Tom Foti, retired Chief of Research and Inventory of the Arkansas Natural Heritage Commission once said, "Ecological restoration is not rocket science." "It's harder than rocket science." Today's state of the art ecological restoration is often referred to as adaptive management, or AM. AM is a structured, iterative process of optimal decision making in the face of uncertainty, with the objective to reduce uncertainty over time via system monitoring. AM is often characterized as "learning by doing" in a process whereby any given selection of a vegetation management tool is done after observing the results of the previous vegetation management tool.
In more simple terms, we never know how any given site will respond to whatever we do to try to improve it, until we try to improve it.
As my birthday weekend and Illinois adventure came to a close, blizzard conditions moved into the Chicago area, a part of normality for you Chicagoans, but quite a novelty for an Arkansan to observe. Wow! You people are certainly highly evolved to withstand the brutal weather!
Days after being back in Arkansas, I shared several Ecological Restoration and Restoration Ecology journals I receive through the Society of Ecological Restoration with Agnes and Dana that contained research findings relevant to PHNRC projects.
As a flashback to my departure from Chicago, after taking off from O'Hare, my mind wandered from one thing to the next, but the main thought I had was thankfulness.
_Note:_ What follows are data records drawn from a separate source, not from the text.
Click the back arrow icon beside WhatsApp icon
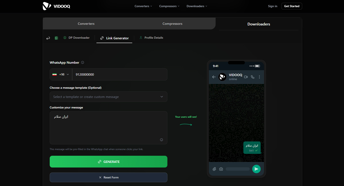This screenshot has width=344, height=186. [48, 38]
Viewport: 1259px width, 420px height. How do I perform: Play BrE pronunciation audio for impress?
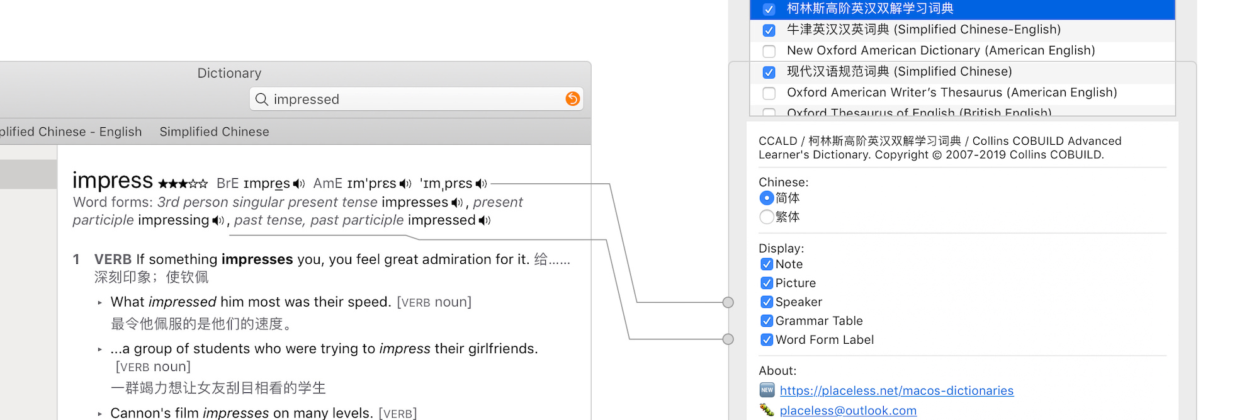298,184
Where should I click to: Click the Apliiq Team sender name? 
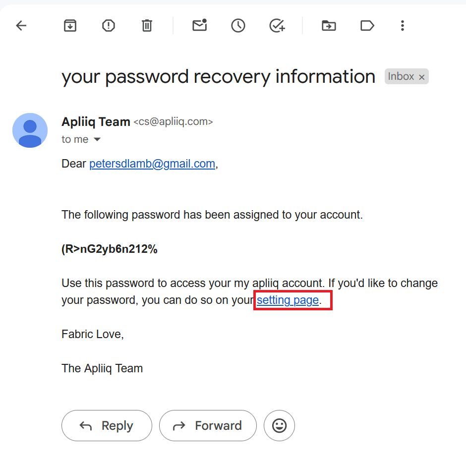(96, 121)
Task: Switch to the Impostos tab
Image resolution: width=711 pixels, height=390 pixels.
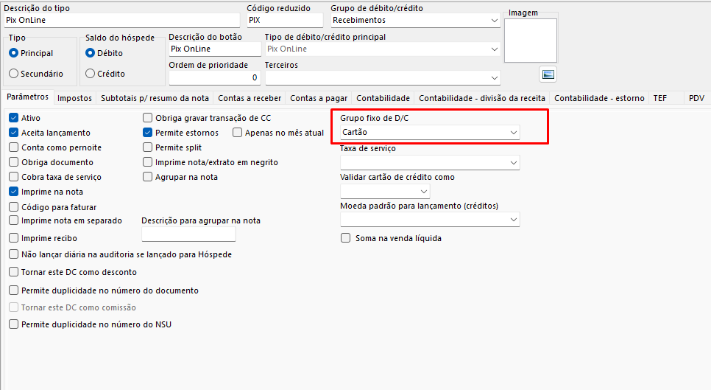Action: pos(74,98)
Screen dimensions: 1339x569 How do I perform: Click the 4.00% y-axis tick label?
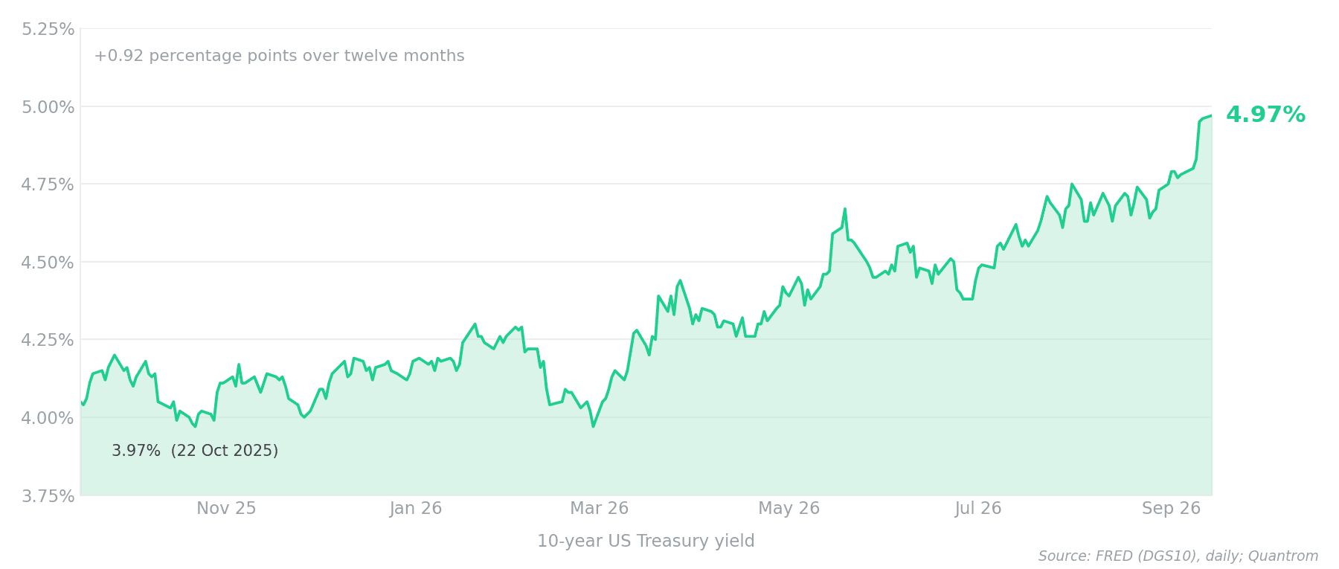(48, 418)
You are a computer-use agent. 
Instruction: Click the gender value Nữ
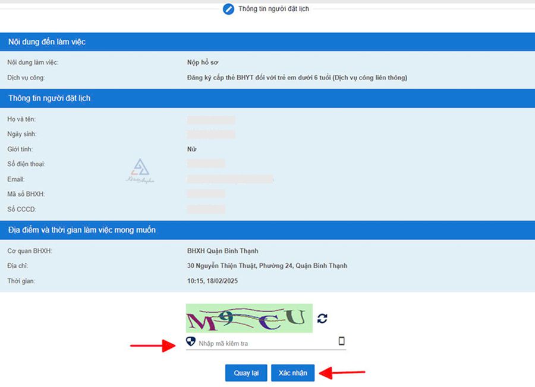pyautogui.click(x=191, y=149)
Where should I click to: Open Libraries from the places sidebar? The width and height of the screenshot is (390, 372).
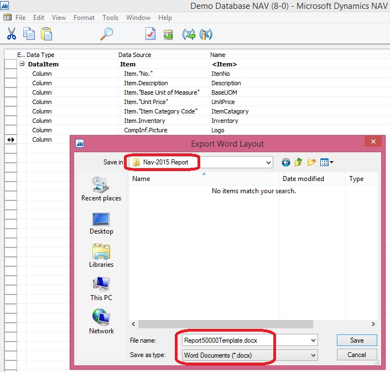tap(101, 256)
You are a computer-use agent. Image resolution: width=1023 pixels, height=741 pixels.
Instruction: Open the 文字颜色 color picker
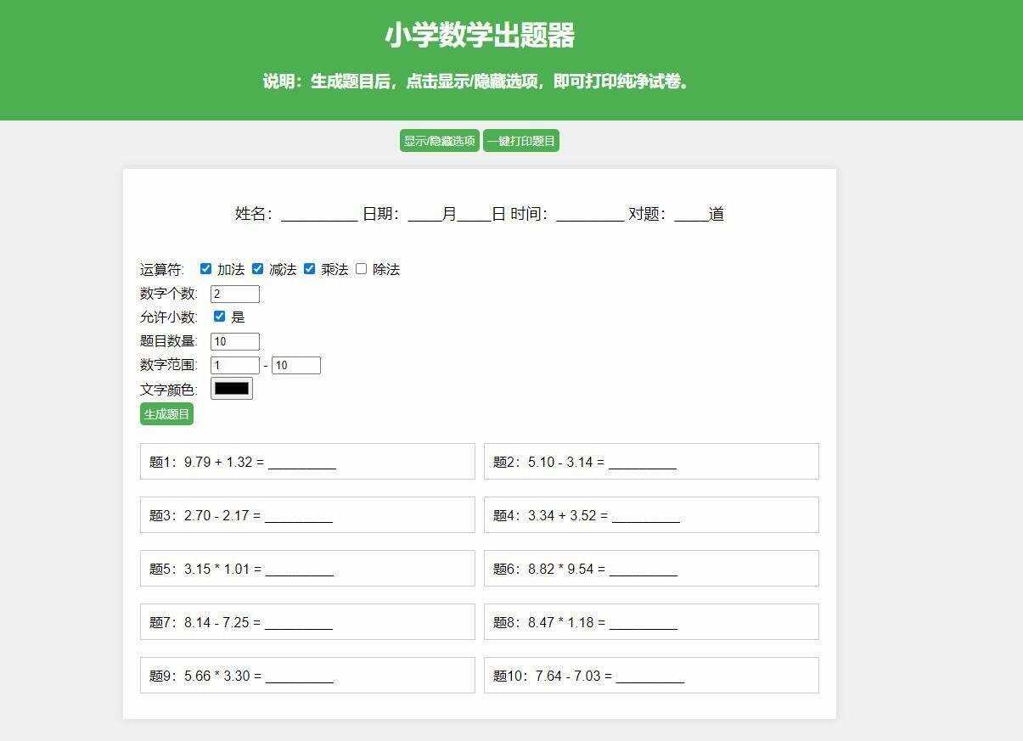(231, 388)
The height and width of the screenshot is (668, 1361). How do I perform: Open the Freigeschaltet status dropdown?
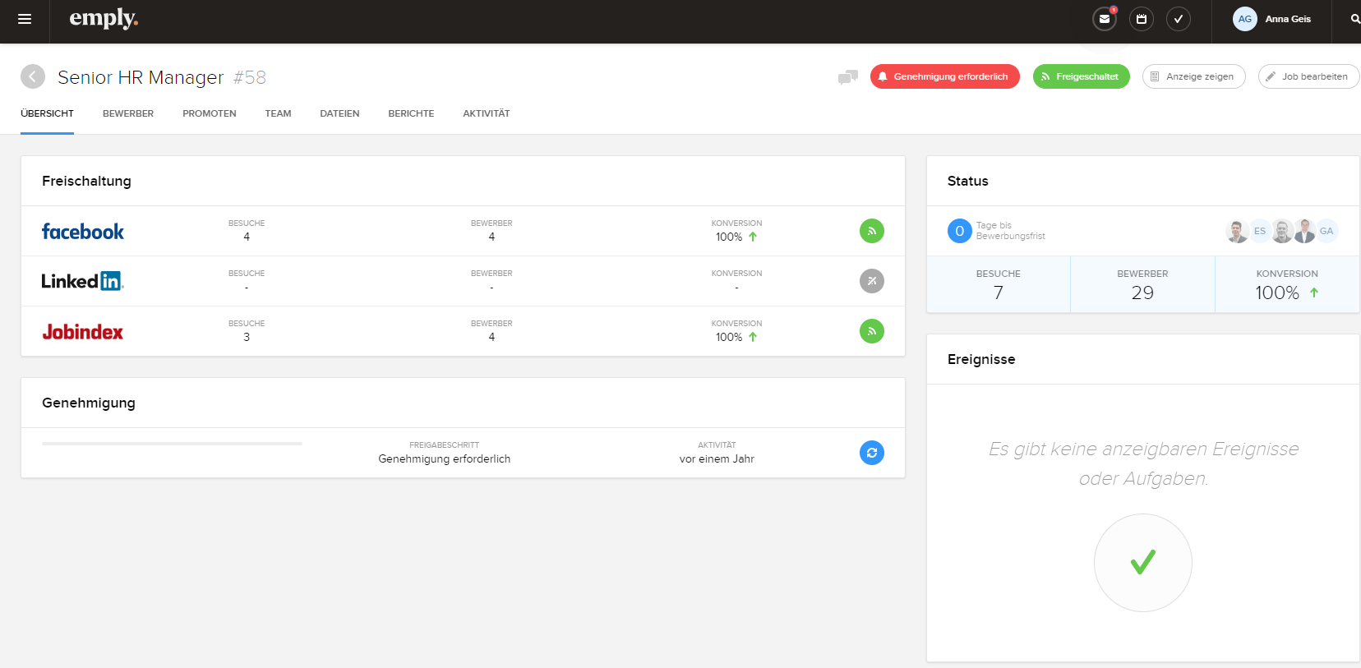[x=1081, y=76]
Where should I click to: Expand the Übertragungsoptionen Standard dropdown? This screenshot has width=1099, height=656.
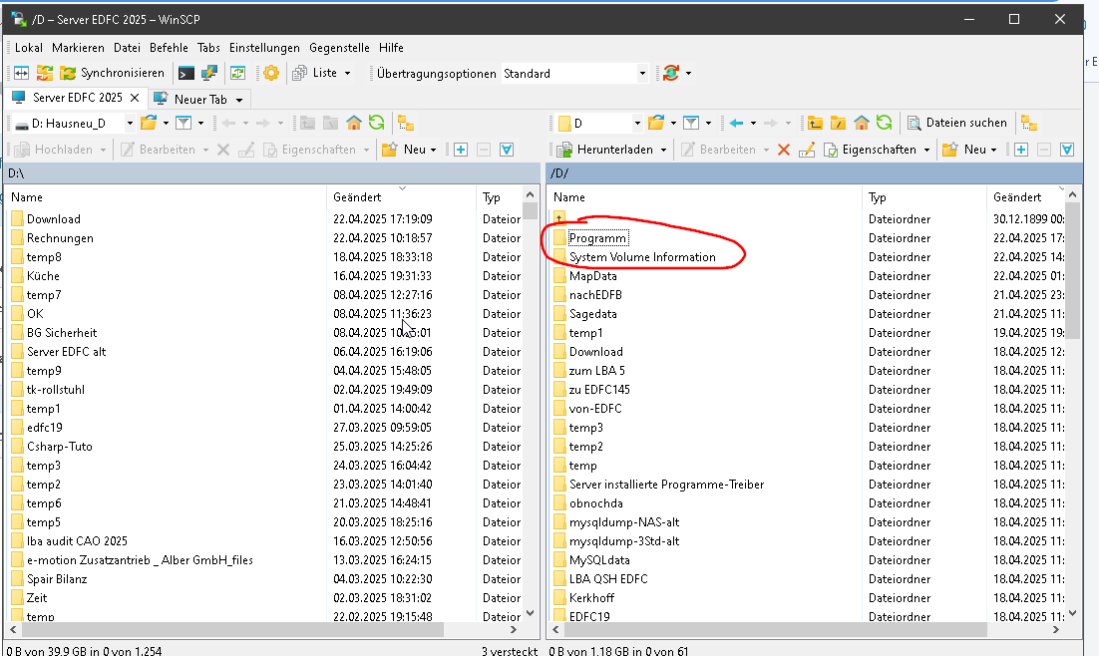tap(642, 73)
I was thankful I was going home to the 37 acres around our house, my virtual AM experiment station where I do test plots with different types of herbicides; annual prescribed burns; plant wildlife food plots; grow eastern gamagrass, Indian grass, rattlesnake master, and big bluestem in raised beds before transplanting to my experimental prairie restoration plots.
I was thankful for my new PHNRC friends. I look forward to a continued dialogue and being a friend of the program and a healthy exchange of ideas. Their everyday lives are so different from mine. Living in a big city, they have to drive for miles to see what I see every day from my front window, yet we share common bonds. What are those common bonds and what makes us tick?
As land stewards, our common bonds are:
We are all fruitful dreamers that go against the odds and make dreams come true.
We believe enough in our cause that we make the impossible.....possible.
We recognize that a big part of successful ecological restoration must involve educating others.
We believe in preserving/restoring what little is left of our natural heritage.
We reach out to others of like kind to generate more enthusiasm and synergies for our cause.
We believe in making success stories, so how do we define success?
As death defines life, success can only be defined by first defining failure.
Failure means we as a people cave in and our little postage stamp size prairies become a thing of the past.
Failure means another prairie plant, or another prairie bird becomes more rare, which translates to soon becoming extinct.
Failure means that prairies become the same as the extinct passenger pigeon, eastern elk, and Carolina parakeet where future generations never get to see them and only get to read about them in books.
Failure means that our generation has not passed along these ecological values, nor instilled them into future generations.
Back to our common bonds....
Our most important common bond is that FAILURE IS NOT AN OPTION.